Insert a pliers in the gap for the cable tidy 
Open the pliers, splitting the case open 

Voila! An opened magsafe adapter with very little tool marking or scratching to the plastic.

Opened Magsafe adapter

3. Now, bend some of the plastic and copper shielding back around where the cable meets the circuit board to reveal two large solder points. Make a note of where the black cable and the white cable are soldered into the board. To help you, the board should be marked "GND" near the black cable. 

Solder points for Magsafe cable. White is positive, black (GND, cable shield) is negative


4. Using a high power soldering iron, desolder the two points and gently pull the cable from the board. You may find it easier to solder the points by removing the shielding from the circuit board. I left it on here. 
Weller 75w iron
Cable successfully desoldered from Magsafe adapter


5. Taking the cable, use a sharp knife to make a cut after the break in the cable. 

Cutting the good cable from the damaged cable
The damaged part ad grommet removed from the cable


6. Now, using the pliers again, pull the old black wire, and the white wire out of the grommet.  You will be left with a hole in the grommet as shown below. 

Removing the wires from the damaged part of the cable
The grommet, with the outside insulation of the cable left


7. Now, drill a hole all the way through the grommet removing the old cable and some of the grommets plastic along the way. You should make the hole large enough to pass the cable through, as shown below. 

Drilling the outside insulation of the damaged cable from the grommet
Weaving the good cable through the now cleared hole in the grommet


8. After you have passed the cable through the grommet, it is time to prepare the cable for soldering back to the board. Using the sharp knife, remove about 20mm of rubber insulation from the cable. Further remove about 3mm of insulation from the inner white wire. Then tin the ends of both cores using the soldering iron as shown below. 


Removing some outside insulation from the good cable
"Tinning" i.e. applying solder to the exposed positive and negative cable.
 A good tip here is to twist the ends before soldering. 


9. Now, carefully solder both wires back to their respective points on the Magsafe circuit board. 

The ends of the cable correctly soldered into place
on the circuit board. 

10. Place the circuit board back into one of the plastic shells of the cover. If you have done everything correctly so far, the adapter should be able to charge your laptop as this stage. If you are comfortable testing the adapter while the cover is off, do so now. Or else continue with the guide. 

Placing the circuit board back into one of the covers


11. Using a small cable tie, wrap it around the cable as tight as you can just inside the plastic cover. This is done so that the cable cannot be accidentally pulled out of the adapter during use. 

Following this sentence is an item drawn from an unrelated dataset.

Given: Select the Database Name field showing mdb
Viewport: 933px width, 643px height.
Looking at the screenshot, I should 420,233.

Adding a cable tie to the good cable


12. Run the plastic grommet down the cable back into position in the plastic shell.

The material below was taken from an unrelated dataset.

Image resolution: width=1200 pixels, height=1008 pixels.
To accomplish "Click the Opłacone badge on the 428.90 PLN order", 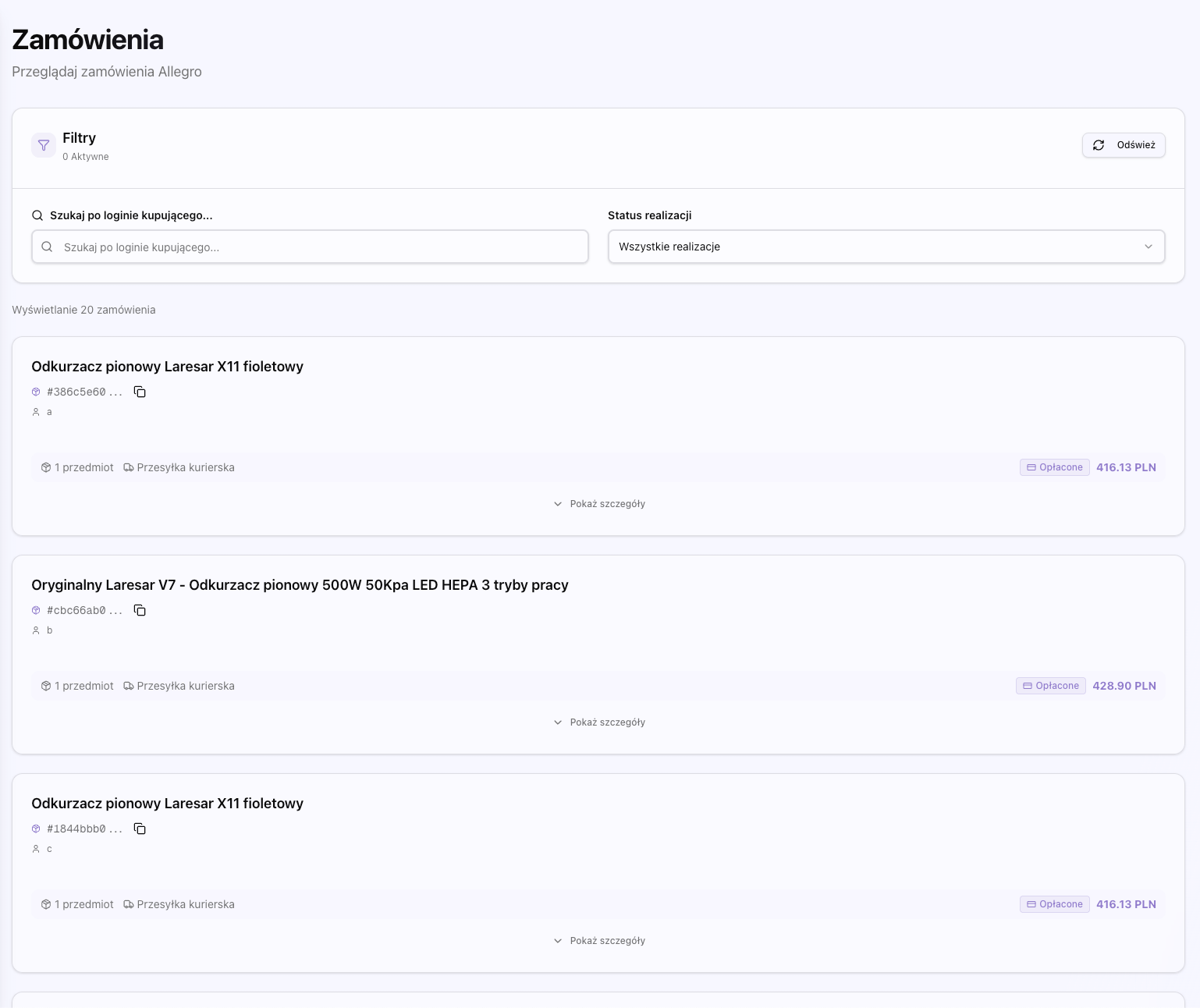I will pos(1050,686).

Placing the grommet back into the shell

13. Using some glue, make a small bead all around the perimeter of the shell. Use the glue sparingly, but cover all the edges where both halves meet. 

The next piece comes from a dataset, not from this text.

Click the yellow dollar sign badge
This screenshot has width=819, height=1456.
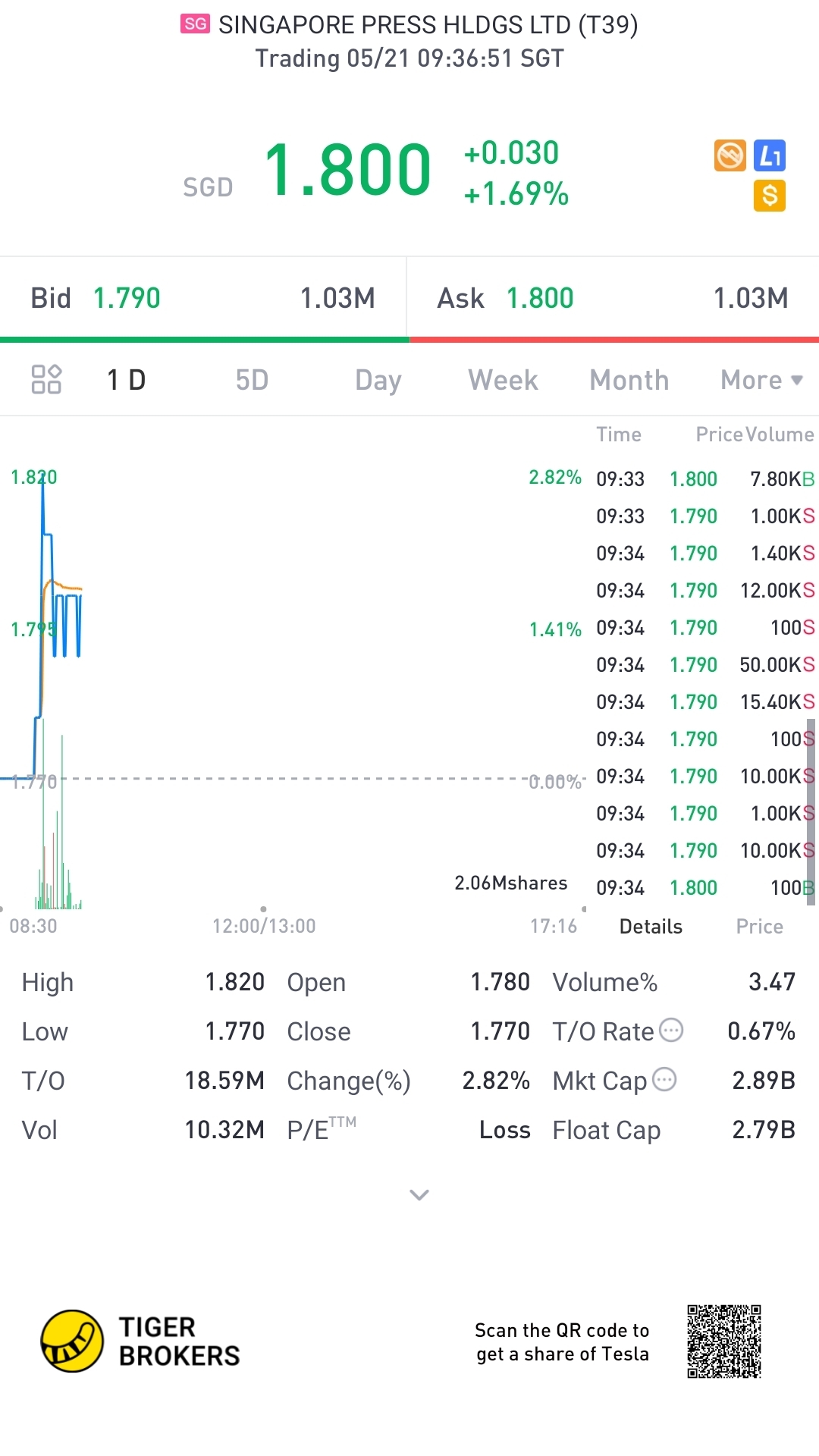coord(770,196)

Adding glue to the edge of the shell


14. Press the second half of the plastic shell back onto the Magsafe adapter. Wriggle the two halves to get them into place properly, and then firmly press the two halves back together. 

Squeese the two halves together to make sure that the glue spreads. 


15. Using some large cable ties, wrap them around the Magsafe adapter and tighten them using a pliers. You will need the two halves to be very tight together as the glue dries, or else the two cable tidy arms can fall out.

Adding cable ties around the adapter to make sure that they glue together properly.


16. When the glue has dried, remove the cable ties. You should be left with a working adapter that hardly looks like it was opened at all!

The finished, now working, adapter. 


Unfortunately I accidently ripped some of the rubber off the grommet as I was drilling through it, so go easy on that drilling! I have also repaired a few adapters where the cable has broken and burnt on the connector end. This is a slightly more difficult repair, but I can make a guide if requested.